The result is, predictably, a book.

The Underdog: How I Survived the World's Most Outlandish Competitions

(Villard, $21.95) champions nerdy observation of the world so heavily it merits comparison with overdone tales of undercover police work. Which is to say, in the same manner that danger is inevitably exaggerated in order to sell "true-story" crime thrillers, Davis' book plays the juxtaposition of weedy loser against champion Sumo wrestler for all it's worth and quite a bit that it ain't worth. The book is a thin collection of adventures after such a lofty title, but is plenty thick for its one-liner premise. Still, the author has an eye for the absurd and enough Woody Allen charm to keep a reader chuckling lightly through to the end.
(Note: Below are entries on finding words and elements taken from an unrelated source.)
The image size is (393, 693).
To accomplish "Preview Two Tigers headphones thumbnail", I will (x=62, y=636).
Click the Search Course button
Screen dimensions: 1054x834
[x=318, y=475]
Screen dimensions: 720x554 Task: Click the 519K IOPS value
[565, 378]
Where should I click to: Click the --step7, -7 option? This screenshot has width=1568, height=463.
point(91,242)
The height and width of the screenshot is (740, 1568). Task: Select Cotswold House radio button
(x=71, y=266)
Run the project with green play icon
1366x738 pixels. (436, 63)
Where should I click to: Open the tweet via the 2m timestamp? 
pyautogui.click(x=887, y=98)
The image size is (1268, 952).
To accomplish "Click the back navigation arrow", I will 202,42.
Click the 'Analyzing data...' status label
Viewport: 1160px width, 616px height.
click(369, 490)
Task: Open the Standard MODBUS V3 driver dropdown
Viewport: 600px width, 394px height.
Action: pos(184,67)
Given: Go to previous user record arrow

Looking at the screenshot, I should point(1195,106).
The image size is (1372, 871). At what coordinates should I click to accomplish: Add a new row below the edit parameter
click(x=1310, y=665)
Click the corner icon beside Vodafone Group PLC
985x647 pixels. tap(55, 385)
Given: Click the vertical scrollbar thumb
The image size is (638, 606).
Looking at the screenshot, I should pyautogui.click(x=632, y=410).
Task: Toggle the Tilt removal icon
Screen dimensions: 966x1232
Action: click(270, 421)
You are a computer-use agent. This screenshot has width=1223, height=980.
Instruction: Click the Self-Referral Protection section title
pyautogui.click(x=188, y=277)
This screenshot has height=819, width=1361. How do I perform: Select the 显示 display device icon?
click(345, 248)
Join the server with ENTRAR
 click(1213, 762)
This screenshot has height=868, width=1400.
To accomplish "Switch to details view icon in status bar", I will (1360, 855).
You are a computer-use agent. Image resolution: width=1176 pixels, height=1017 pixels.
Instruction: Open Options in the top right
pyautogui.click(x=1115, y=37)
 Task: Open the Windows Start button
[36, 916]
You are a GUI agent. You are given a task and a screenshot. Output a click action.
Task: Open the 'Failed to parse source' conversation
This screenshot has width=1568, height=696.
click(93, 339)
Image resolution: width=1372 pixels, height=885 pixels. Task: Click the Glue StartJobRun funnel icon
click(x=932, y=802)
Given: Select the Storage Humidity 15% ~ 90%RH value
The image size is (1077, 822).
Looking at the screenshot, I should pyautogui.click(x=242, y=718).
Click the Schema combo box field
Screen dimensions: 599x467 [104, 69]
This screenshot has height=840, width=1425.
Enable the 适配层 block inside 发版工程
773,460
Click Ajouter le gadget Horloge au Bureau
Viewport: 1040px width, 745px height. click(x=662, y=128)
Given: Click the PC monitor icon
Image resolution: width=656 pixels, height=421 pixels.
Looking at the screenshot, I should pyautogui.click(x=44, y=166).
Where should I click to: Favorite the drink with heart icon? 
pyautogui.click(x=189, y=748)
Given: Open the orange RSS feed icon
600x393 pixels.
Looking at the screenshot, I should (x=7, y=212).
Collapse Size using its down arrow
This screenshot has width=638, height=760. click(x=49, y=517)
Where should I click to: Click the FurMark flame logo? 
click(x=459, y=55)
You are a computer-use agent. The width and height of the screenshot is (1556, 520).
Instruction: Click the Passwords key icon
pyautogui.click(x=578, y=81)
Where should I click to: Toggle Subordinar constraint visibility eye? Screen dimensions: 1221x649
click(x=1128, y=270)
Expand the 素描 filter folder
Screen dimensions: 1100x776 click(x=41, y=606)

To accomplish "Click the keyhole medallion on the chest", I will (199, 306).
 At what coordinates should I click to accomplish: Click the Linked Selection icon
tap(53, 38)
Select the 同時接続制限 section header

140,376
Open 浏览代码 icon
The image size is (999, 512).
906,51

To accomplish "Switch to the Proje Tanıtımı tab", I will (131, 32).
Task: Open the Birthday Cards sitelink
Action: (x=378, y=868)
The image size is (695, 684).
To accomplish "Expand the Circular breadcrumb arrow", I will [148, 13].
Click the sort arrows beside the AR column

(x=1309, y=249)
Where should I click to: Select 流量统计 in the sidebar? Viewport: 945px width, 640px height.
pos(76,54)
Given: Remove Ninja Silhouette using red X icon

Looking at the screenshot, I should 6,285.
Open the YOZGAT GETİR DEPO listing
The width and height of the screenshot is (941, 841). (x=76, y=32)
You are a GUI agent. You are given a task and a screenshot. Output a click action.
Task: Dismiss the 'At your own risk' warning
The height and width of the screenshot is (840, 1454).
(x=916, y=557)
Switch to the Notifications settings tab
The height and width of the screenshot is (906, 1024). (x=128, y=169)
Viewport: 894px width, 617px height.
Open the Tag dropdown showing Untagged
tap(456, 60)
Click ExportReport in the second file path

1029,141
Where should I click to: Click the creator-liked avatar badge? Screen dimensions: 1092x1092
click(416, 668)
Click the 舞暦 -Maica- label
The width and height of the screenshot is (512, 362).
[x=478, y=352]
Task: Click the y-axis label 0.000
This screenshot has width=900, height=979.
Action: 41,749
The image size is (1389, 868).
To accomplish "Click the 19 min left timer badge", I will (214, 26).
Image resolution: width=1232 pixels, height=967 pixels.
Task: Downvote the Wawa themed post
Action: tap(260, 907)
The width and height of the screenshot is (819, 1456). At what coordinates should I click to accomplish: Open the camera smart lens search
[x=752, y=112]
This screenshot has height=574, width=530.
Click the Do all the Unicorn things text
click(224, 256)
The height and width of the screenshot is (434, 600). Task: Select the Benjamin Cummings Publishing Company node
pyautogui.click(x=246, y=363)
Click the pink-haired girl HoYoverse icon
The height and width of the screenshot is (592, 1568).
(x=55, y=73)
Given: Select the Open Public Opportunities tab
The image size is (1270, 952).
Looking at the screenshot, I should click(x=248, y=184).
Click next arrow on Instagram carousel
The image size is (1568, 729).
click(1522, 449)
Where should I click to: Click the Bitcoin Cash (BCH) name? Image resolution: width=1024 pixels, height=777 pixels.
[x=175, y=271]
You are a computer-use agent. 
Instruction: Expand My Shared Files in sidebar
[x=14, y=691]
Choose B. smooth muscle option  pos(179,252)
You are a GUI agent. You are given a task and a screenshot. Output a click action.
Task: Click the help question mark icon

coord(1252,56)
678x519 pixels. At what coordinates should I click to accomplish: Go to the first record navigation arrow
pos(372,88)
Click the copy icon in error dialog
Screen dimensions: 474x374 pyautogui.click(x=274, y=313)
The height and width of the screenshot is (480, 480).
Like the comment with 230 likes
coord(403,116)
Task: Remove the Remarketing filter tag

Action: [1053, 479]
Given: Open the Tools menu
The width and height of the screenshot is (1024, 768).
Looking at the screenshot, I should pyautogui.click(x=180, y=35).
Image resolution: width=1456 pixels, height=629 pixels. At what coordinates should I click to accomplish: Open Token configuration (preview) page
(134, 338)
Ken Goffman, better known to the world as RU Sirius, and Dan Joy have shaken equal parts Howard Zinn and Timothy Leary in with smatterings of Goethe, Buddha, Martin Luther King and Wired Magazine and come up with

Counter Culture through the Ages, from Abraham to Acid House

(Villard, $15.95). Covering pretty much all of history-and those who've bristled under the thumb of The Man throughout it-relegates the book to the realm of quick survey-style reading, hopping from a primer on what counter culture is and the story of the Tribe of Abraham and the greek god Prometheus all the way to hip-hop, culture-hacking and cloning in 366 pages.

The unique lens of

Counter Culture

, however, provides a surprisingly fluid history of life on earth (at least the juicy bits) and a useful quick reference compendium: Where else can you have speedy, single volume access to the basics on Sufi practice, James Joyce, lesbian separatism and Abbie Hoffman?